What is being asked: Pictures stay out of the output. Return exactly the lines below from the one with "Expand the (E:) Games drive selector" down to the one with "You are a GUI", both included, and nothing more.

START Source data

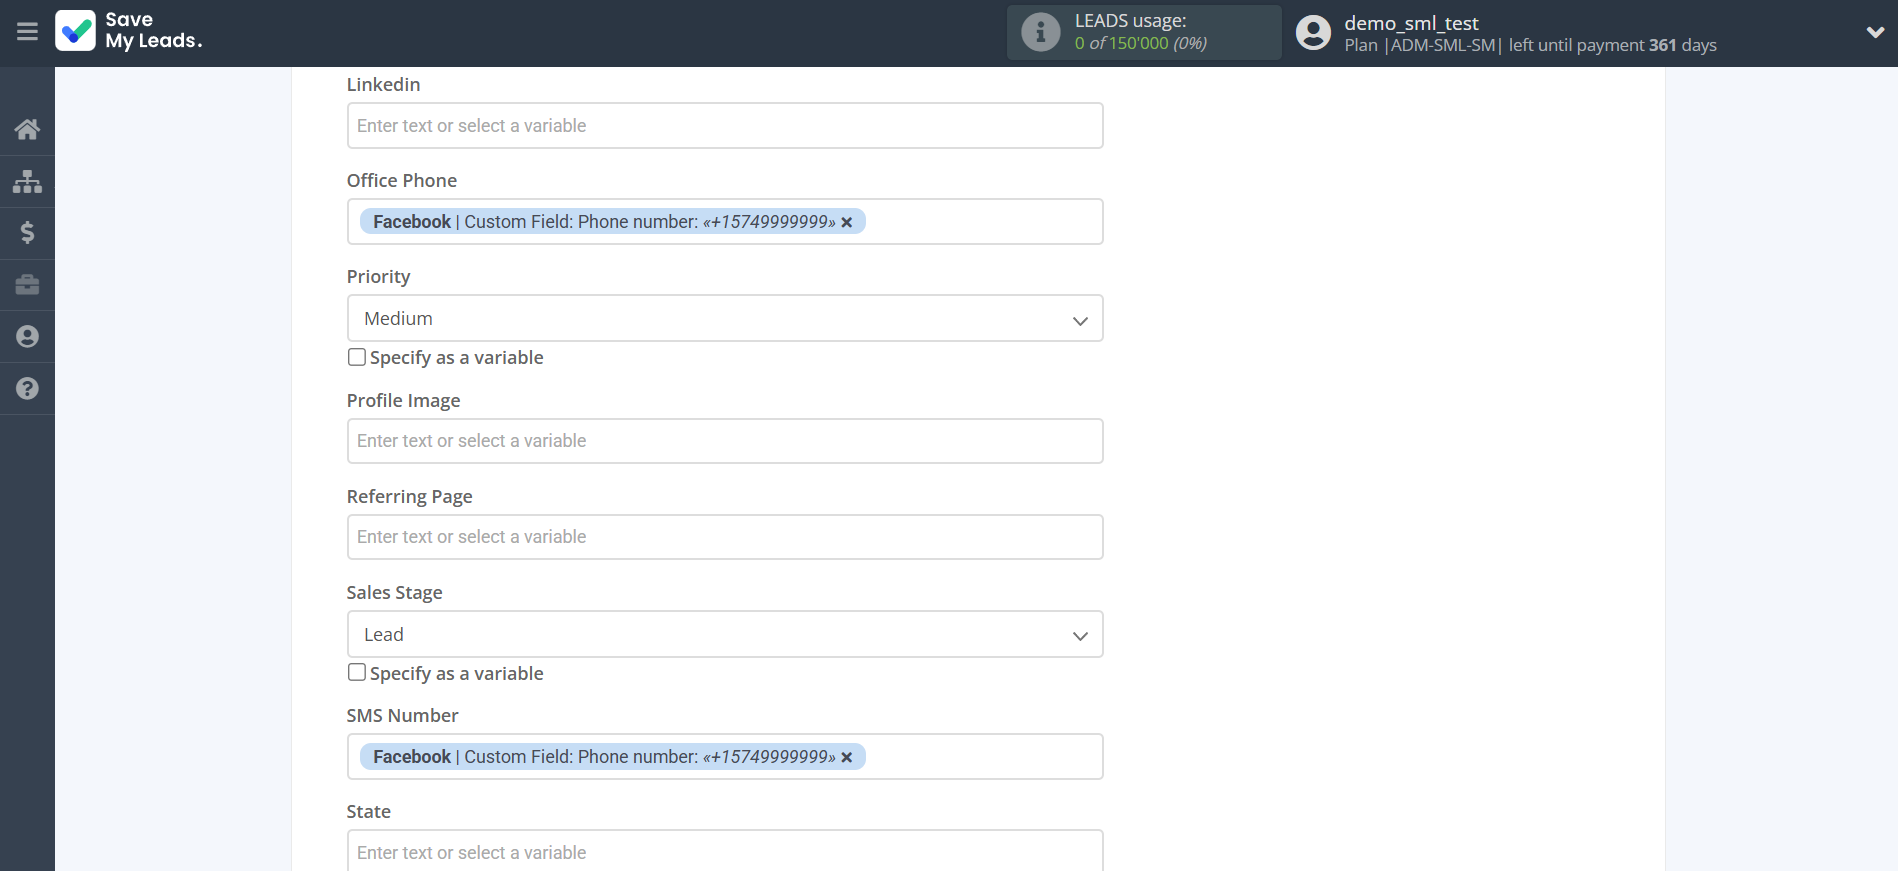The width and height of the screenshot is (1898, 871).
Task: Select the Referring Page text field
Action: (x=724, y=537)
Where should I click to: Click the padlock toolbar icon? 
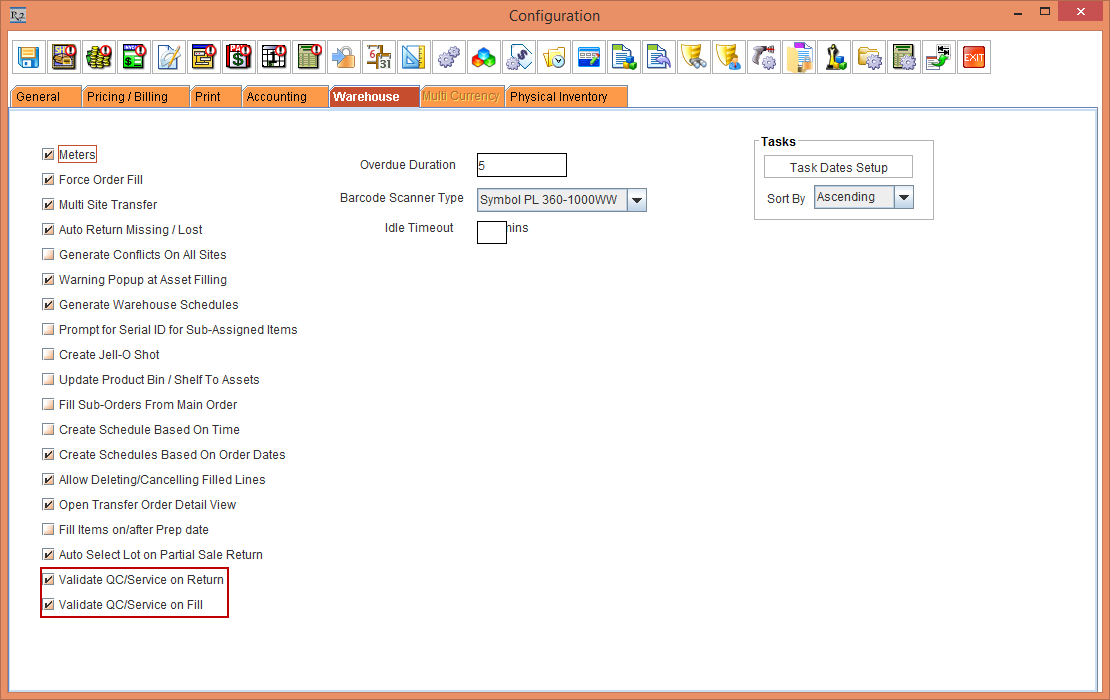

END Source data
START Source data

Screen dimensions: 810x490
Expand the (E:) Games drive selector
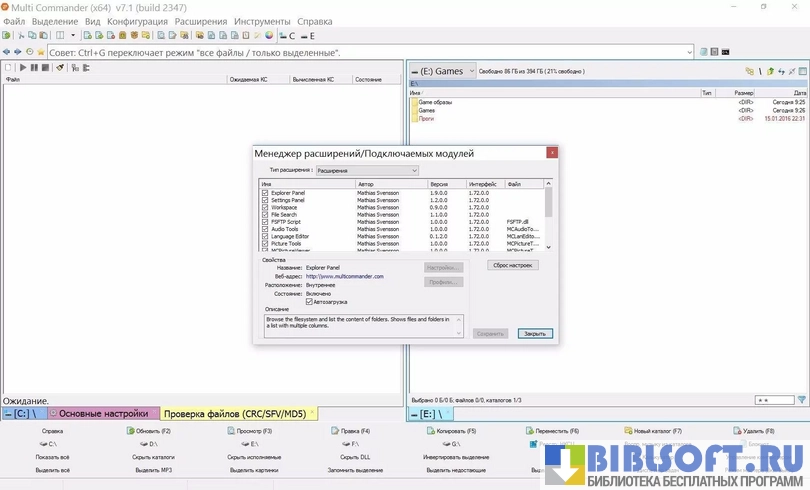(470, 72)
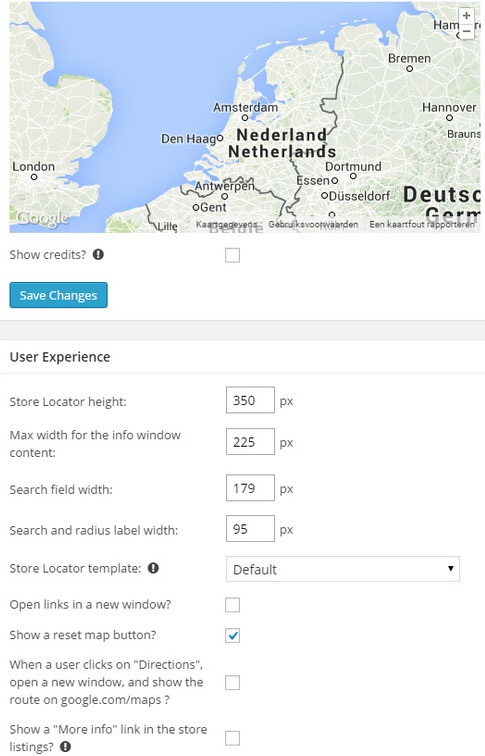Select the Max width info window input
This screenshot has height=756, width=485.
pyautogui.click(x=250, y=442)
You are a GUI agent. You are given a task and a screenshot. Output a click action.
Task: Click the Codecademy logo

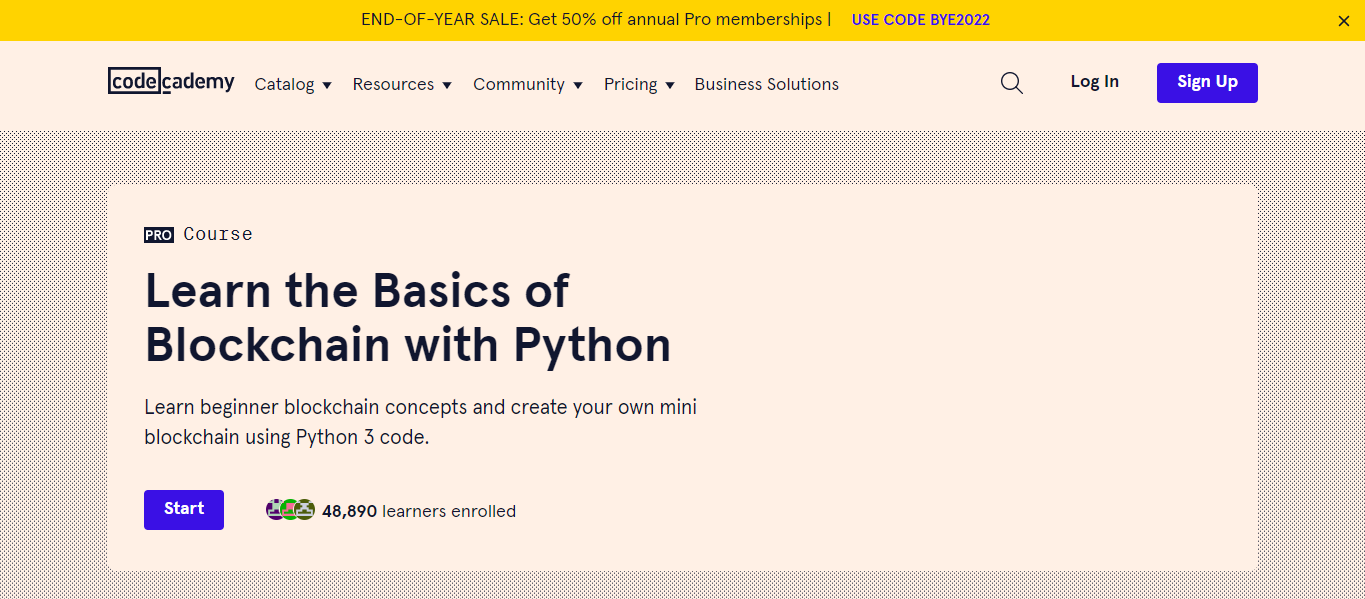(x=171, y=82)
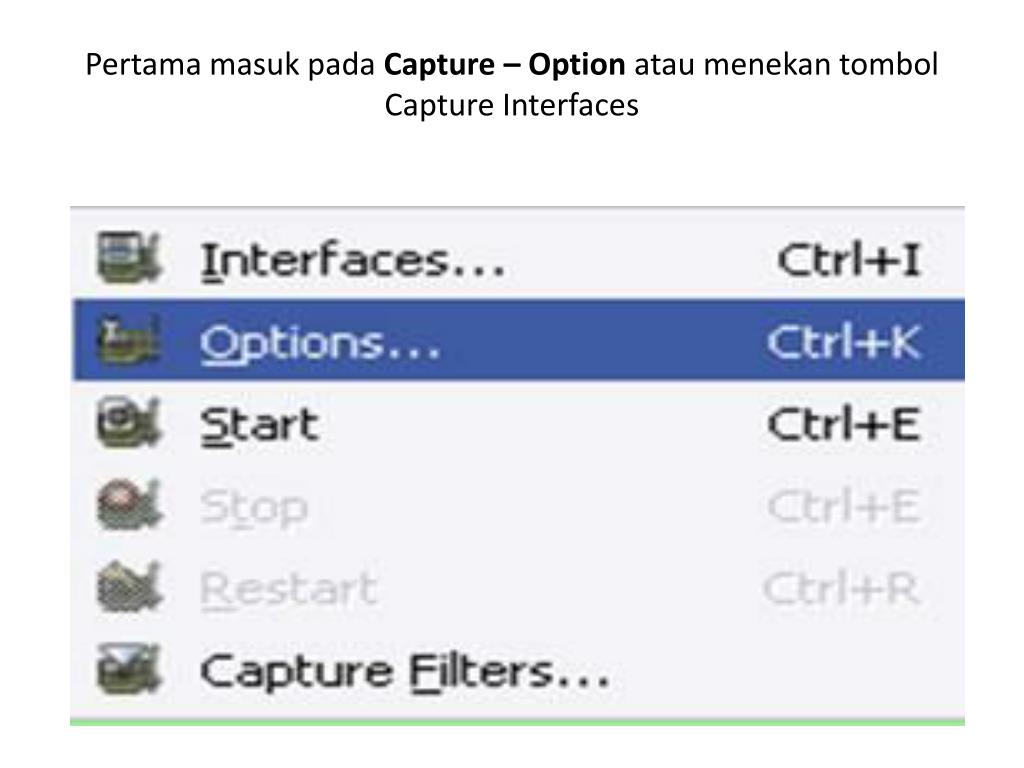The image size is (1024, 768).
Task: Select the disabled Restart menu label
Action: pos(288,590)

END Source data

Finished task:
Expand the (E:) Games drive selector
(470, 72)
Select the Max width info window input
This screenshot has height=756, width=485.
pyautogui.click(x=250, y=442)
You are a GUI agent. You are given a task and a screenshot. Output a click action.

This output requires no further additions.